From: Steve Bellovin (smbat_private)
Date: Sat May 02 1998 - 15:52:15 PDT

  • Next message: Vern Paxson: "Re: RST's and ACK's and stealth scans"

    > Quick questions about TCP/IP traffic
    > 1. What does it mean when I see a Reset accompanied with an ACK?
    > That is... someone told me that if I see a packet that only has the RESET flag
    > set, this means that the connection was terminated (Or not allowed to
    > establish).
    > But, they said, If I see a packet that contains a RESET with the ACK bit set
    > then although the connection was refused, this is evidence that some service
    > was at least listening enoguh to Acknowlege.
    > 2. Can I assume that when My firewall sends RST that the packet reveals
    > nothing more than the fact that the connection was refused,whether the ACK bit
    > is set or not?
    > 3. If RST was sent and window size is 0 (ACK or no ACK) I conclude that my
    > firewall really does not want to talk... Is this a correct conclusion?
    This is far too complicated a set of questions for a quick answer
    However -- RST without ACK means "connection refused", which generally
    means that there's nothing listening on that port.

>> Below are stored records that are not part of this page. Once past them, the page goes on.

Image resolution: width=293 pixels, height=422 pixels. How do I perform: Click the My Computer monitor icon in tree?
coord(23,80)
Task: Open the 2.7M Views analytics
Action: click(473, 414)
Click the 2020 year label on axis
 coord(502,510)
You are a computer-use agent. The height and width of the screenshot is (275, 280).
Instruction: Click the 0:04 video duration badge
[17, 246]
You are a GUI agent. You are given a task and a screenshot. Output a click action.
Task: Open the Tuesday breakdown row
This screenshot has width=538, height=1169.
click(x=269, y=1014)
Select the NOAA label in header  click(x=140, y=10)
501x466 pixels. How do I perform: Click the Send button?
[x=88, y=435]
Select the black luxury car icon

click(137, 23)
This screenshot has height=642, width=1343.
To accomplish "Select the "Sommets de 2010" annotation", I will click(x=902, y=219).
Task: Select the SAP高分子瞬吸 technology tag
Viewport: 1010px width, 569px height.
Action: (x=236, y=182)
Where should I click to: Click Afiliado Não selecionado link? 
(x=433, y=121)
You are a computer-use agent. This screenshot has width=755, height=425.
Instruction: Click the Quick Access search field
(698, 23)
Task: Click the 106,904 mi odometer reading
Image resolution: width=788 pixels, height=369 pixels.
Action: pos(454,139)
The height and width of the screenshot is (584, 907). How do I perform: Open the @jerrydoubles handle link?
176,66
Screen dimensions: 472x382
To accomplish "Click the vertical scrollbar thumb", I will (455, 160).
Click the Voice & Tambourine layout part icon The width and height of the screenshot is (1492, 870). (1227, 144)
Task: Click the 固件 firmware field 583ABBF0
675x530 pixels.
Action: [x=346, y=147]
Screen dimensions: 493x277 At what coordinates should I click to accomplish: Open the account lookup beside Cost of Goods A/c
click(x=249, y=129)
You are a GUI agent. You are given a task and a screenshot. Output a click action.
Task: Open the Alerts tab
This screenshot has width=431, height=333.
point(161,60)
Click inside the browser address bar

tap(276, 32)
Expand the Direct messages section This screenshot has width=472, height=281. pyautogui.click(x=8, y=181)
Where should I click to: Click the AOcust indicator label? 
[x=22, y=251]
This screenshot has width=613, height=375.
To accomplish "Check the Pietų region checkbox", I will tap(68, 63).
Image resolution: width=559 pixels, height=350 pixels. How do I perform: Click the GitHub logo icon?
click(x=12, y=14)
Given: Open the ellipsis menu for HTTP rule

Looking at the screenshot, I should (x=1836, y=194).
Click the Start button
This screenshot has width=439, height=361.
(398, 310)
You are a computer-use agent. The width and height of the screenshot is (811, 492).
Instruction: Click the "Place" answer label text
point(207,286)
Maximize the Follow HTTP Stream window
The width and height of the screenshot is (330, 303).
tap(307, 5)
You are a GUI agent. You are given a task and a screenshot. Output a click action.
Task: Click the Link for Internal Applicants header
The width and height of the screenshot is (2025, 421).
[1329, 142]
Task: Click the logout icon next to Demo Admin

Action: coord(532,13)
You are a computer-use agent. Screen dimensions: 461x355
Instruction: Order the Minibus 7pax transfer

    Once a connection is set up (that is, has transitioned to ESTABLISHED
    state), all packets will carry the ACK bit.  They must also carry an
    acceptable sequence number.  These provisions both apply to RST messages,
    too.  In this case, though, a RST means that the other side has aborted
    the connection for some reason.
    The window size on an ACK packet is irrelevant.
    What flavor RST your firewall should send depends on the connection
    state; if it gets it wrong, the remote side probably won't listen.
    That's definitely the case for a bare RST on an established connection.
    For more details, see RFC 793 and/or a good text on TCP, such as
    Stevens' ``TCP/IP Illustrated, Volume I''.